Weihnachten queer gelesen

Scherenschnitt einer Krippe vor dem Hintergrund der Intersex-Pride-Flag
Wolfgang Schürger
Menschwerdung und Identität
Weihnachten queer gelesen
"Holder Knabe mit lockigem Haar" - unsere Bilder vom Kind in der Krippe können unsere Vorstellung vom Gott gefälligen Körper beeinflussen. Ein queerer Blick auf diese Bilder und ihre Wirkung.

In wenigen Tagen ist Weihnachten. Wir feiern, dass der große, ewige Gott uns Menschen ganz nah gekommen ist. "Gottes Sohn ist Mensch geborn" werden wir singen. Gott ist einer von uns geworden. Doch halt, genau hier beginnen die Probleme für eine queer-theologische Annäherung an Weihnachten: "einer" oder "eine"?

Ist die Menschwerdung Gottes gleichzusetzen mit der Mannwerdung Gottes? Die Tübinger Fundamentaltheologin Saskia Wendel hat mir und anderen gerade bei einer ökumenischen Tagung zur Queer-Theologie sehr deutlich vor Augen geführt, welche diskriminierenden Tendenzen eine Interpretation von Weihnachten hat, wenn das Geschehen der Heiligen Nacht als Mannwerdung Gottes verstanden wird.
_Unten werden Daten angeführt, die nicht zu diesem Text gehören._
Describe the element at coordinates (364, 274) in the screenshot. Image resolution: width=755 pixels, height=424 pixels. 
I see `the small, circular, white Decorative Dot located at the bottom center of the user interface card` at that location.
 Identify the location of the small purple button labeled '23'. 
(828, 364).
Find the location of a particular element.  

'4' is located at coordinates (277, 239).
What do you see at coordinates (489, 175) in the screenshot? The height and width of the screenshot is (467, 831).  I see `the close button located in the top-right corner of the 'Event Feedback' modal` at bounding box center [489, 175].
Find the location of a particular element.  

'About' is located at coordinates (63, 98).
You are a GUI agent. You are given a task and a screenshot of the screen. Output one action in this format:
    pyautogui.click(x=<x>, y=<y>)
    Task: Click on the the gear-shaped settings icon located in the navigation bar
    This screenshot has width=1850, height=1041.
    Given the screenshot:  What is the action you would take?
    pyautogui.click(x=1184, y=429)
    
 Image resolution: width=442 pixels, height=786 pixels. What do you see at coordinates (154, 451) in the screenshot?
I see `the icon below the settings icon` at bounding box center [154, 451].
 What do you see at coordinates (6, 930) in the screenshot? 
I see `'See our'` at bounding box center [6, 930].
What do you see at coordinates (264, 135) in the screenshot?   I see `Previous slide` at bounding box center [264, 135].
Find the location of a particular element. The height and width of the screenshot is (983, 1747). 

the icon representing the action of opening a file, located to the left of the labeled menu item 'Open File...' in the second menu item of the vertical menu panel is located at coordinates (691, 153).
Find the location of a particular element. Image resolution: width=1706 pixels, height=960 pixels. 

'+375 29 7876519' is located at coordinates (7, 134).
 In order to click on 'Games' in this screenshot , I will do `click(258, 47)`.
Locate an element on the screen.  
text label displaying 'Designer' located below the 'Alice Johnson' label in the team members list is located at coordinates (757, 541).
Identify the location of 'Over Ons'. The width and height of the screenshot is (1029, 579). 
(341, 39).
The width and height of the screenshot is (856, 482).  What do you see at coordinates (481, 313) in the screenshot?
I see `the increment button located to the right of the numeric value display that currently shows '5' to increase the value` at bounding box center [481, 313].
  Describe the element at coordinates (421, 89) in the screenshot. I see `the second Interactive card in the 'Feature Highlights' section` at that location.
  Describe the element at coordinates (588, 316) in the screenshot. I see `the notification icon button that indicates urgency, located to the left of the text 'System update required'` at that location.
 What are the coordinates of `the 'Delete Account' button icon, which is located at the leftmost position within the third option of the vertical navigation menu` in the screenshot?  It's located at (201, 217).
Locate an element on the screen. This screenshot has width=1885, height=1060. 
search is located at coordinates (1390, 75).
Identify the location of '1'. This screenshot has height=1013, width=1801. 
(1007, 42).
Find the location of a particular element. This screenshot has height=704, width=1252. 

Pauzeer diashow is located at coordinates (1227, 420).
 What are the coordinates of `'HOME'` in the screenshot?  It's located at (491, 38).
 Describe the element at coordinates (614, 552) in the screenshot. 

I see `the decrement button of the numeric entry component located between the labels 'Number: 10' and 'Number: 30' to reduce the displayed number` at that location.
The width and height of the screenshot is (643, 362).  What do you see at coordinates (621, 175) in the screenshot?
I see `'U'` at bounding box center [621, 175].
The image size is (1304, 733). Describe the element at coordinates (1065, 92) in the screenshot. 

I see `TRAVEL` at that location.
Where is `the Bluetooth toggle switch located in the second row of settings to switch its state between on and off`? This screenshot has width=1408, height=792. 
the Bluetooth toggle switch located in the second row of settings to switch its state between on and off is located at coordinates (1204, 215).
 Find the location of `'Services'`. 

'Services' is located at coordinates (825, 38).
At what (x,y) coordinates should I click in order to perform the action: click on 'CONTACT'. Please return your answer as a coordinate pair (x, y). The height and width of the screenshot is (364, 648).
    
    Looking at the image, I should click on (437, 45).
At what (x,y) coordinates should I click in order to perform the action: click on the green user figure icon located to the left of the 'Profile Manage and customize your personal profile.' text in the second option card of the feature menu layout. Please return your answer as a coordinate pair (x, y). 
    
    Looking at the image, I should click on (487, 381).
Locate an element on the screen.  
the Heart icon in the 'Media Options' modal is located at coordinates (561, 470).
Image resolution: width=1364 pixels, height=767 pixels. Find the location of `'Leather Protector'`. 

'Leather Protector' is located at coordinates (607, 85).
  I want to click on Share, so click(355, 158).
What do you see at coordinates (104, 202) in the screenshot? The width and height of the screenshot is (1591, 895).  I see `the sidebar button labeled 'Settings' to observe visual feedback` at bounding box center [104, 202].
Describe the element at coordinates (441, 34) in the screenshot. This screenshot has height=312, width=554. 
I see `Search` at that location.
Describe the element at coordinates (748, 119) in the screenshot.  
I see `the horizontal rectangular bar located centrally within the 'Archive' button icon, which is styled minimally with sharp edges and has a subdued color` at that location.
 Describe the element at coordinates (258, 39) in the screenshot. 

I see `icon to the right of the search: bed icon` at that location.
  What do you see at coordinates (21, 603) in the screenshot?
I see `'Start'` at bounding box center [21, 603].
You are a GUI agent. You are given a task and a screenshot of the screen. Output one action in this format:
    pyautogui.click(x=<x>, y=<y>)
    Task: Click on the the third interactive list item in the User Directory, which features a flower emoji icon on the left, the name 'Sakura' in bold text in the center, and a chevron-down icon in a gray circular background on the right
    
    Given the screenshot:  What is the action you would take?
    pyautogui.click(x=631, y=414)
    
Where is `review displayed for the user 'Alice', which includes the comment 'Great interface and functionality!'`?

Sie hat sich dazu intensiv mit Hans Urs von Balthasar auseinandergesetzt, einem der wichtigsten römisch-katholischen Theologen des 20. Jahrhunderts, der eine ganze Generation von Bischöfen geprägt hat.

Für von Balthasar muss sich Gott notwendigerweise in einem Mann inkarnieren, weil nur ein männlicher Körper das Spiegelbild der schöpferischen Kraft Gottes sein könne. Eine Frau sei dagegen immer passiv, empfangend und könne wie die Schöpfung nur die schöpferische Kraft in sich aufnehmen. Diese binäre Logik ist nach Saskia Wendel auch die Grundlage dafür, dass das Lehramt immer noch so heftig die Frauenordination ablehnt: Der Priester repräsentiert nach römisch-katholischer Lehre Christus. Kann sich Gott aber nur in einem männlichen Körper inkarnieren, kann eine Frau nicht als Repräsentantin Christi am Altar stehen.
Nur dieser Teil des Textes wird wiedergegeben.